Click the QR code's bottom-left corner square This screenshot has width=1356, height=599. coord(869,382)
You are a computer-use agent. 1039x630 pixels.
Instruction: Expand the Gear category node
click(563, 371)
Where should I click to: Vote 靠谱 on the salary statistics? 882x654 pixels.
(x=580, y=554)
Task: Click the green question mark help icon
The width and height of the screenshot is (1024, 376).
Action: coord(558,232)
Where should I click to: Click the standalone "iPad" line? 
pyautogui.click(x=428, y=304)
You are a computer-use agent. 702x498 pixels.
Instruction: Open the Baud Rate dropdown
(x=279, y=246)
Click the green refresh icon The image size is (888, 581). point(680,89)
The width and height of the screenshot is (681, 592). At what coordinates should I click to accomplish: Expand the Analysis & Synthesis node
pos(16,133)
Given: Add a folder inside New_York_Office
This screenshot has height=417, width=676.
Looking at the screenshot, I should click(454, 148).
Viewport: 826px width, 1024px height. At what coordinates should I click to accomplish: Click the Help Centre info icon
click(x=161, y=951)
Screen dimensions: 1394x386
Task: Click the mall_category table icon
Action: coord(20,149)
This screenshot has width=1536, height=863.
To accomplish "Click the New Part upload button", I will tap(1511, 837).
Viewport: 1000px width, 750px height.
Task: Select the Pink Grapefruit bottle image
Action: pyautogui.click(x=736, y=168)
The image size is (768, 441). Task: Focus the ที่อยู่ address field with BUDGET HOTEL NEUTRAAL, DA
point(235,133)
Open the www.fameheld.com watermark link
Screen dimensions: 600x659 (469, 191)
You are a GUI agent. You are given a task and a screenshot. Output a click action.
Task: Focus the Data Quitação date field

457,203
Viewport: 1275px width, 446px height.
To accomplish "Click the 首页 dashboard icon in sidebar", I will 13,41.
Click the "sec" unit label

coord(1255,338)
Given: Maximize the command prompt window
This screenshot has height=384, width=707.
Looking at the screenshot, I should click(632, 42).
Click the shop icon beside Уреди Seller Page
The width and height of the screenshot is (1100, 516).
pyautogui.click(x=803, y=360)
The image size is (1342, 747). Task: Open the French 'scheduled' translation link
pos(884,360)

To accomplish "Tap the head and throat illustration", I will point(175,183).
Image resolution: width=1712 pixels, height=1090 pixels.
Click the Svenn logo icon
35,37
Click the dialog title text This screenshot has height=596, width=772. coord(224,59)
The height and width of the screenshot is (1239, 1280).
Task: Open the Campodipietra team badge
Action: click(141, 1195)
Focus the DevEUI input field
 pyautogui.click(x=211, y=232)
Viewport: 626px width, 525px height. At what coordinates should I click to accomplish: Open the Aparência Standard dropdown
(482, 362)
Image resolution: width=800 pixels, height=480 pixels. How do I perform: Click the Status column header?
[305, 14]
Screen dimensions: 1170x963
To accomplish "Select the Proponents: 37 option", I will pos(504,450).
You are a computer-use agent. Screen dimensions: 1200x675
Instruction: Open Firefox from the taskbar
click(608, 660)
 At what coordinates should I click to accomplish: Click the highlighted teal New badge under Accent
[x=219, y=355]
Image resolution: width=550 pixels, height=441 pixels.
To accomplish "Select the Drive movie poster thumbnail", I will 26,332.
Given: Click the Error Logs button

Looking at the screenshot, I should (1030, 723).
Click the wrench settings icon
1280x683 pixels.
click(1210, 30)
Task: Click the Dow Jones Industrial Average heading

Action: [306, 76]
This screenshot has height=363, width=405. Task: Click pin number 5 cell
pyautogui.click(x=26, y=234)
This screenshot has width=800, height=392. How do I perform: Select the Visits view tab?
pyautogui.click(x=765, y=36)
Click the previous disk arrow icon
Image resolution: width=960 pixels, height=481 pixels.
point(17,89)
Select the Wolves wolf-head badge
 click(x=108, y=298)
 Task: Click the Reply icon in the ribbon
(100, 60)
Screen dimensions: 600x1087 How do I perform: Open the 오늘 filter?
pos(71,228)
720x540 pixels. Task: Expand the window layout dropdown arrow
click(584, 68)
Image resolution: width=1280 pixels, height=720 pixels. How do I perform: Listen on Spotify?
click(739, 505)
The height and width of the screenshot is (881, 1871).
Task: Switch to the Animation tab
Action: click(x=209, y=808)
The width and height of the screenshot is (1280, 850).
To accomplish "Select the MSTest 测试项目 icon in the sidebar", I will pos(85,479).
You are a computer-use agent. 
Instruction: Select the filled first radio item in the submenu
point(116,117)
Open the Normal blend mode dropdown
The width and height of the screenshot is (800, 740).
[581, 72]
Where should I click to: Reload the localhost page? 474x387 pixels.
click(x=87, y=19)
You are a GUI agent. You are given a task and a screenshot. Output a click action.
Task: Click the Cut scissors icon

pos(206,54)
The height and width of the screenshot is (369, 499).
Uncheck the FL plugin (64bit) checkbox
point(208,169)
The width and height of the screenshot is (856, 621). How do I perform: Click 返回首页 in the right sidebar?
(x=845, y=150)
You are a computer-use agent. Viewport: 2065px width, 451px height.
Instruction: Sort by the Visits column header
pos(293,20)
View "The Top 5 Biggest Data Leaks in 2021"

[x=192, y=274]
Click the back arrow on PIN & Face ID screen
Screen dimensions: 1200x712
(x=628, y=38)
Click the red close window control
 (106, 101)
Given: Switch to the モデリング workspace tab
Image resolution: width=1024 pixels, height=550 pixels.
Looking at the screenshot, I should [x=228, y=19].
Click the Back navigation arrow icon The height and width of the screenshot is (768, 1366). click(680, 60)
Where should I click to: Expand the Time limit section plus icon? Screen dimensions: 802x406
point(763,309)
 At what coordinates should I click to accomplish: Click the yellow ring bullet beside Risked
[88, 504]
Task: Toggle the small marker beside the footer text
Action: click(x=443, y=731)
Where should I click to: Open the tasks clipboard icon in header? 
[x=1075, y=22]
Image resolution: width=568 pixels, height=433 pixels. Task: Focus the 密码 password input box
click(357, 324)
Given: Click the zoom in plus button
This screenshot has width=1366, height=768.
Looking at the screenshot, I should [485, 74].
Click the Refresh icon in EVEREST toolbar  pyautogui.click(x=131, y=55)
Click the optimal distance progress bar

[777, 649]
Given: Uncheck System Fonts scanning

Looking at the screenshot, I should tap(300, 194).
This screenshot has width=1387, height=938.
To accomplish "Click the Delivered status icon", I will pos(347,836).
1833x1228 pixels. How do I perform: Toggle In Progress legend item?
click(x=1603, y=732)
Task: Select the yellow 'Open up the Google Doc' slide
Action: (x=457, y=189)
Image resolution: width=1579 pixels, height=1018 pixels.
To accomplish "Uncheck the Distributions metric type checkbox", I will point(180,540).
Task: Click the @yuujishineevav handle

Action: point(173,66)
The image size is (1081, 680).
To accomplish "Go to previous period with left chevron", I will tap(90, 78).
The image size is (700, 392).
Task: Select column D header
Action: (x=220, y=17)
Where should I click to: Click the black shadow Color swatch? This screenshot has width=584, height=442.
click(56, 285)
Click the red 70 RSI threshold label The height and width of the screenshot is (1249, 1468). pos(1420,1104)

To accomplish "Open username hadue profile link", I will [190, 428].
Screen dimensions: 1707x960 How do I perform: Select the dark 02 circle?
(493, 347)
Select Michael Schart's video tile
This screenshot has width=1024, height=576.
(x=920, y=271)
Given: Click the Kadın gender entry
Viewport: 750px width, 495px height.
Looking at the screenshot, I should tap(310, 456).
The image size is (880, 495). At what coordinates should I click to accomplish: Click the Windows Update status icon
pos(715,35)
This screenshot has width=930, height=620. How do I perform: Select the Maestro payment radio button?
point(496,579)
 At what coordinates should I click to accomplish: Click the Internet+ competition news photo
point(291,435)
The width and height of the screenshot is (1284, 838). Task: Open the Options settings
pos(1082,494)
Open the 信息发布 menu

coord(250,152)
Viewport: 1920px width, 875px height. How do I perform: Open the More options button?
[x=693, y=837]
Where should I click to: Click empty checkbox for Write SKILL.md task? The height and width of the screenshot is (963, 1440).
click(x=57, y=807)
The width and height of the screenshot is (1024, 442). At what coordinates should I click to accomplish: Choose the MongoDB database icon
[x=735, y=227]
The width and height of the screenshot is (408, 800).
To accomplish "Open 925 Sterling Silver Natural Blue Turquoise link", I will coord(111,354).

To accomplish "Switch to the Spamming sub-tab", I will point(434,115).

= = =

■ **Assigned task**
Set down exactly the lines of the data above, beginning with the line that has "1280x683 pixels." and ending with the line that has "Click the Back navigation", and no others.

■ **Expected answer**
1280x683 pixels.
click(1210, 30)
Task: Click the Dow Jones Industrial Average heading

Action: [306, 76]
This screenshot has height=363, width=405. Task: Click pin number 5 cell
pyautogui.click(x=26, y=234)
This screenshot has width=800, height=392. How do I perform: Select the Visits view tab?
pyautogui.click(x=765, y=36)
Click the previous disk arrow icon
Image resolution: width=960 pixels, height=481 pixels.
point(17,89)
Select the Wolves wolf-head badge
 click(x=108, y=298)
 Task: Click the Reply icon in the ribbon
(100, 60)
Screen dimensions: 600x1087 How do I perform: Open the 오늘 filter?
pos(71,228)
720x540 pixels. Task: Expand the window layout dropdown arrow
click(584, 68)
Image resolution: width=1280 pixels, height=720 pixels. How do I perform: Listen on Spotify?
click(739, 505)
The height and width of the screenshot is (881, 1871).
Task: Switch to the Animation tab
Action: click(x=209, y=808)
The width and height of the screenshot is (1280, 850).
To accomplish "Select the MSTest 测试项目 icon in the sidebar", I will pos(85,479).
You are a computer-use agent. 
Instruction: Select the filled first radio item in the submenu
point(116,117)
Open the Normal blend mode dropdown
The width and height of the screenshot is (800, 740).
[581, 72]
Where should I click to: Reload the localhost page? 474x387 pixels.
click(x=87, y=19)
You are a GUI agent. You are given a task and a screenshot. Output a click action.
Task: Click the Cut scissors icon

pos(206,54)
The height and width of the screenshot is (369, 499).
Uncheck the FL plugin (64bit) checkbox
point(208,169)
The width and height of the screenshot is (856, 621). How do I perform: Click 返回首页 in the right sidebar?
(x=845, y=150)
You are a computer-use agent. Viewport: 2065px width, 451px height.
Instruction: Sort by the Visits column header
pos(293,20)
View "The Top 5 Biggest Data Leaks in 2021"

[x=192, y=274]
Click the back arrow on PIN & Face ID screen
Screen dimensions: 1200x712
(x=628, y=38)
Click the red close window control
 (106, 101)
Given: Switch to the モデリング workspace tab
Image resolution: width=1024 pixels, height=550 pixels.
Looking at the screenshot, I should [x=228, y=19].
Click the Back navigation arrow icon The height and width of the screenshot is (768, 1366). click(680, 60)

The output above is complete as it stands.